Eis senão quando me meto no carro e ligo o rádio, a resposta surge. Estava a tocar “You’ve Got a Friend” que é o mesmo que “você tem (neste caso tinha) um amigo” para os que não dominam o francês. Ainda por cima na voz de uma pessoa de quem gosto muito. Arrepiei-me de novo. Era aquilo. O Miguel Pires tinha que cantar no meu funeral. Não fosse o Diabo tecê-las ou eu me esquecer de o avisar, tratei logo de o informar. Peguei no telemóvel e mandei mensagem. “Se eu for antes de ti, cantas-me isto?”, junto com um áudio do momento. “Canto sim senhor”, respondeu ele todo solícito. Fiquei feliz. Pediu-me apenas um favor. “Se morrer eu primeiro, por favor não cantes no meu”. Desagradável. Estúpido até. Mas ok. Se esse é o seu desejo, vou respeitar, mas aviso já que muito contrariado.
Já a paciente não gostou. Achou que a melodia era muito melancólica. Sei lá. Muito lamechas. Sugeriu antes “Um Grande, Grande Amor” de José Cid. Dito assim não faz grande sentido, mas aquele “adio, adieu, aufwiedersehen, goodbye” do refrão, sim. Porque não?
Foi mais longe, diz ela que até pensa nas pessoas que estarão presentes. Na disposição das mesmas pela igreja. Quem fica na fila da frente. Quem puxa para trás! Fá-lo regularmente. Muda-as de lugar, imaginem. Pior só mesmo o Pinto da Costa que deixou uma lista de quem queria e não queria no seu funeral. Ui ui. Se eu fizesse um guia desses ia parecer as antigas páginas amarelas. Melhor não. Prefiro ir eu aos deles todos.
Só que ela não foi embora sem me deixar ainda mais inquieto. Como se não bastassem todos estes pormenores para o grande dia, fez-me pensar ainda em que roupa levar.

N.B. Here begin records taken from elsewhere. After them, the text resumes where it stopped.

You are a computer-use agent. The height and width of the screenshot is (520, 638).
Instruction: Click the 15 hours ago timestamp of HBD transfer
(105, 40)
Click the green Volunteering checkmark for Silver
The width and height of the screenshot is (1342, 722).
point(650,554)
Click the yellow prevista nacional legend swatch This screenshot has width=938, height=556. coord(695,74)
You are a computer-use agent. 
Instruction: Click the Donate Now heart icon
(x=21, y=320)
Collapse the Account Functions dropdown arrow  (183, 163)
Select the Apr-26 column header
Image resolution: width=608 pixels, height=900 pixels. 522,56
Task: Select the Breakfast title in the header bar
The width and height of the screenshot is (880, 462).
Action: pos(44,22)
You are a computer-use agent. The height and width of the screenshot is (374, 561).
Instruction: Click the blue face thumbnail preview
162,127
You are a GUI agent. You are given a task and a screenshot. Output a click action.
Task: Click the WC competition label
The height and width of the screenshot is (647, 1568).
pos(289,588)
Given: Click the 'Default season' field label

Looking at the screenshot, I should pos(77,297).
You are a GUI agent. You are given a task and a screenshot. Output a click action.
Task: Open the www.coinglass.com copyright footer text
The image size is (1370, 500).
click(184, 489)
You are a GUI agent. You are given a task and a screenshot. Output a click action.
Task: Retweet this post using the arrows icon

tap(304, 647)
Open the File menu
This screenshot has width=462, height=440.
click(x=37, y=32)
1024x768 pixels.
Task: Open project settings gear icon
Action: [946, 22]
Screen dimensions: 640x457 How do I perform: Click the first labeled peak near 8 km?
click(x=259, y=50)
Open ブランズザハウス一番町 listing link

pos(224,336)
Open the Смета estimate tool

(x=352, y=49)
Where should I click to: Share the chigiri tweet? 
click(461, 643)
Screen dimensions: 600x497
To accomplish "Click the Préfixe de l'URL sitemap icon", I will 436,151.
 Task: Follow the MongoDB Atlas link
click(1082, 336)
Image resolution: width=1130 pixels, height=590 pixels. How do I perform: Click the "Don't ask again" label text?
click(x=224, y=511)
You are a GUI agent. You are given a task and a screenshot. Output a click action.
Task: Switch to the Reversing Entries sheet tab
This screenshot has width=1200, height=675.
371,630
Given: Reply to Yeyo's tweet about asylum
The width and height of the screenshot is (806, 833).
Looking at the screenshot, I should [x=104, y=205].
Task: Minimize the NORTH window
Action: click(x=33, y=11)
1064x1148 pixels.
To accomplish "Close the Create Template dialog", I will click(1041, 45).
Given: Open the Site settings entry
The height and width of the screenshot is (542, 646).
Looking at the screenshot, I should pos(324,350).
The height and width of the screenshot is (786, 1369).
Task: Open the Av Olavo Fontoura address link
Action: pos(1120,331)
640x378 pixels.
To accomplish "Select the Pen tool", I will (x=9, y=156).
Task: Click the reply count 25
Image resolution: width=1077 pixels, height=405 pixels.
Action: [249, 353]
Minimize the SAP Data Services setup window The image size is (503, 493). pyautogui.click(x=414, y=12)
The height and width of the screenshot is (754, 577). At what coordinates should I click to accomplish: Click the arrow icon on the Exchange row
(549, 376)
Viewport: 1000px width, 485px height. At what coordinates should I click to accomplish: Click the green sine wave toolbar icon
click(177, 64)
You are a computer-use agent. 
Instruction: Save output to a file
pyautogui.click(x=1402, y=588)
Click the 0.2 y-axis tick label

Pior, se queria ir maquilhado ou não.
Ela queria ir envolta num lençol ou algo do género. E descalça. Talvez para reduzir a pegada ecológica, sei lá. E eu? Não faço ideia. Modéstia à parte, qualquer trapinho me fica bem… Tanto faz. E maquilhagem? Dispenso. Mas por favor. Agora que penso nisso, uma coisa não pode faltar! Pó no cabelo. E laca para ele não sair. Ou isso ou então fechem o caixão. Não quero que fiquem com a minha imagem de careca despenteado. É de c(h)orar.
Ps, por falar em partidas, muitos de vós não saberão, mas, na madrugada deste sábado morreram 6 pessoas carbonizadas numa colisão frontal no IP2 em Castro Verde. Por sorte não foi em Espanha. Nem foi um Lamborghini. Nenhum jogava à bola. Nenhum era cantor. Ninguém importante, portanto. Foi só gente que morreu. Paciência.